- _TASK_: Leaving the pictures aside, transcribe the data below exactly.

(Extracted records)
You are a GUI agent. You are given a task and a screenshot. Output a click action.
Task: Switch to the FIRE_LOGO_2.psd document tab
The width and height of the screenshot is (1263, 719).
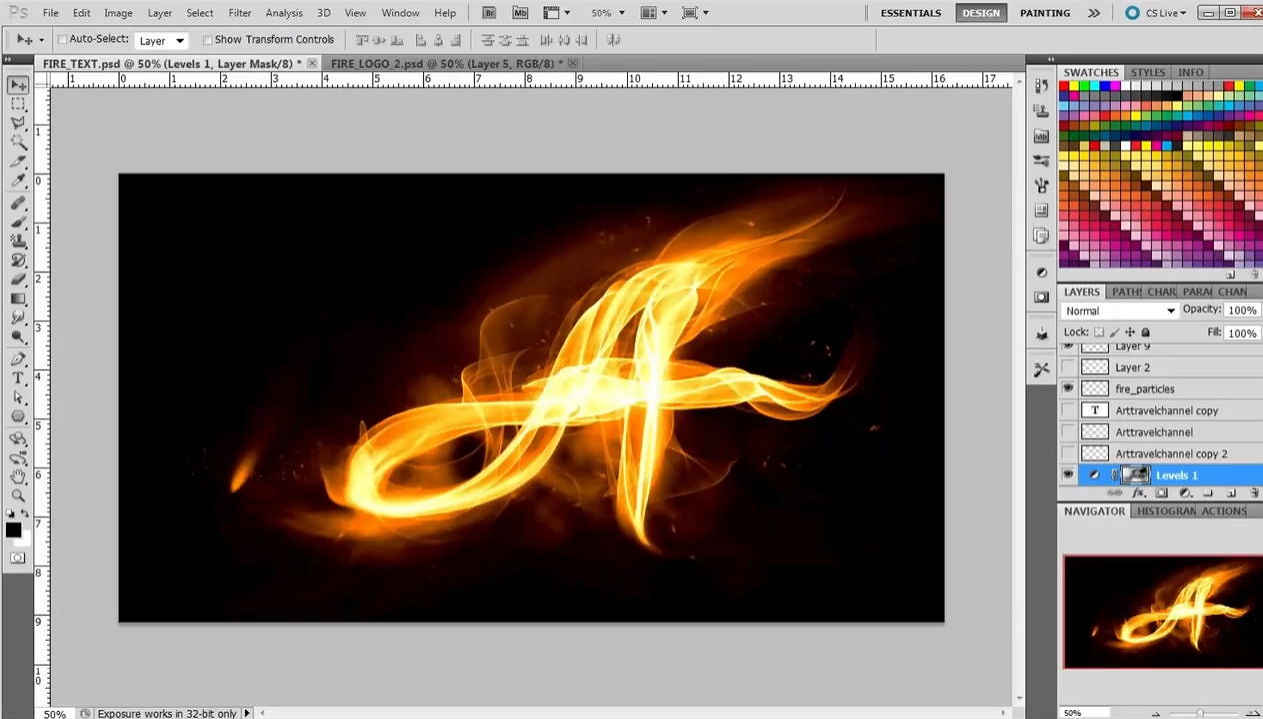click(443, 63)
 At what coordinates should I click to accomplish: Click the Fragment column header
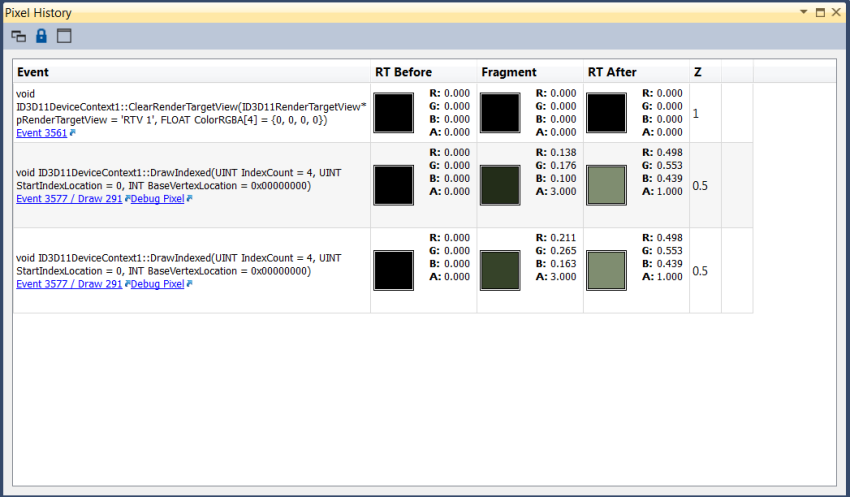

- _TASK SOLUTION_:
You are a GUI agent. You are given a task and a screenshot. Output a click action.
Task: Switch to the FIRE_LOGO_2.psd document tab
The width and height of the screenshot is (1263, 719).
click(443, 63)
 At what coordinates should I click to accomplish: Click the Fragment column header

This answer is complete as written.